Photo: Evelyn Rysdyk

March signals the seasonal ritual that sends syrup producers into their lovingly tended patch of trees known as a "sugar bush." There, they begin tapping the trees. Buckets slung under the taps soon fill with a sweetish, watery liquid that will be boiled down at the "sugar shacks." If you visit a sugar shack during the height of the season, you'll be rewarded with the aroma of sweetly scented steam filling the air.


Steam rising over the Bacon Farm sugar shack in Sidney, Maine. (www.baconfarmmaple.com)

It takes a lot of sap to make the delicious syrup everyone loves. Forty gallons of sap must be evaporated down to make one gallon of syrup. But oh, what a gallon!

While you may be dreaming of flower shows, here in Maine the fourth Sunday in March is "Maple Sunday." It's the day that sugar shacks open their doors to visitors. This year it falls on the 22nd, just two days after the equinox!  If you live in striking distance of a sugar shack pay them a visit this month. Many have events, tastings and one farm had unbelievably delicious maple cotton candy last year. (Check out this month's Eco-Events and Education section for more information.)

It is also a month to keep your eyes peeled for pussy willows!  This shrub grows in wet soils, along stream beds and at the forest's edge.

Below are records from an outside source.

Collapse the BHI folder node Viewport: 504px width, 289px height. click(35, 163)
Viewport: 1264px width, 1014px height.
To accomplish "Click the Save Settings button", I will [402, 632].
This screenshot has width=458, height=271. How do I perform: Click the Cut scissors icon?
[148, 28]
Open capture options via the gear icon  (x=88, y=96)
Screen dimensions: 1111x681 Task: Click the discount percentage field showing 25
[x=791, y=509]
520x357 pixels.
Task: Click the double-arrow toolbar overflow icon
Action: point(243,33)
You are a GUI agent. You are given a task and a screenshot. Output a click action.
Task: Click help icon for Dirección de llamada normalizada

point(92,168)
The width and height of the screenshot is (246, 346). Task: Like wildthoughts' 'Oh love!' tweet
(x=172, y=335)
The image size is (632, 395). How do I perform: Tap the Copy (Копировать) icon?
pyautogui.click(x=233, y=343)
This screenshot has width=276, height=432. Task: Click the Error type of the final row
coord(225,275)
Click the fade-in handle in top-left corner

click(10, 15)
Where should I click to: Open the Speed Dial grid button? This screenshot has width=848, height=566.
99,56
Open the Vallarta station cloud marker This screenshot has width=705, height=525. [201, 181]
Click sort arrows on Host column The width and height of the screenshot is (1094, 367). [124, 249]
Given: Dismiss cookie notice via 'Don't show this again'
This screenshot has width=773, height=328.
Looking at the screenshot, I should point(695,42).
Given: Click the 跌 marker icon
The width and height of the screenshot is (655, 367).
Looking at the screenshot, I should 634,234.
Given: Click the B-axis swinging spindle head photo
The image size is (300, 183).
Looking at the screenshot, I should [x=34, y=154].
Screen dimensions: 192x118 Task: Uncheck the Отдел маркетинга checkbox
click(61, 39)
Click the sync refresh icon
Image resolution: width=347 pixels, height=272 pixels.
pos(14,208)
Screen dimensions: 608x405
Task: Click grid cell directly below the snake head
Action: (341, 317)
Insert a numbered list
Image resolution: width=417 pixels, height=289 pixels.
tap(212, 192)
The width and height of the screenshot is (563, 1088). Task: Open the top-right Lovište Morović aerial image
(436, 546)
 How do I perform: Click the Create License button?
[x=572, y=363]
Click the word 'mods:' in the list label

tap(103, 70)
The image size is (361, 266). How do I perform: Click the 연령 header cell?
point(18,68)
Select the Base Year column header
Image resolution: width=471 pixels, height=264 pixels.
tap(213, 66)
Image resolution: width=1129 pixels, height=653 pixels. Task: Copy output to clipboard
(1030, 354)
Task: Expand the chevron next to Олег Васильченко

The little furry catkins we prize are actually the plant's modified flowers. Wise pussy willow! It certainly makes sense to start your bloom with a fuzzy jacket on this time of year. Later, the catkins will turn yellow and white as the plants perform their pollination rituals but the real pollen season is yet to come. For now, we still need our fleece and furs.

The birds look for fluff in early Spring, too. The downy seed heads of last season's cattails are ready to harvest.  Even as the young shoots of the plant first emerge in early spring the cattail heads still hold the remains of their seed-releasing efforts. Each cattail head is covered in a cottony coat. The birds will take away this  insulation to line their nests.  In fact, they'll be looking for plenty of other fine, soft nesting materials. It's a vital part of their annual Spring ritual.

I make my own contribution to the cause by taking the loose hair I remove from my hairbrush and letting it go in the March breeze. The wind carries it off to snag on still-bare branches. There, the birds and mice will steal it away to add to the other soft things they've gathered to keep their children warm. (I've found more than one old nest with my blond hairs woven through it!)


Photo: Evelyn Rysdyk

As Nature sets about the frenetic work of reproducing a new generation, give thought to how you might want to use this energy in your own life. The energy of this special time is about continuance. Sometimes that means starting something new, other times it's about moving what already is--forward. Use this fertile time to kick start new projects and let the rush of vitality that surrounds you sweep you out of old habits and outmoded ways of thinking. After all, it's that blustery, muddy, splash-bootedly glorious of the year!

“The world is mud-luscious and puddle-wonderful.”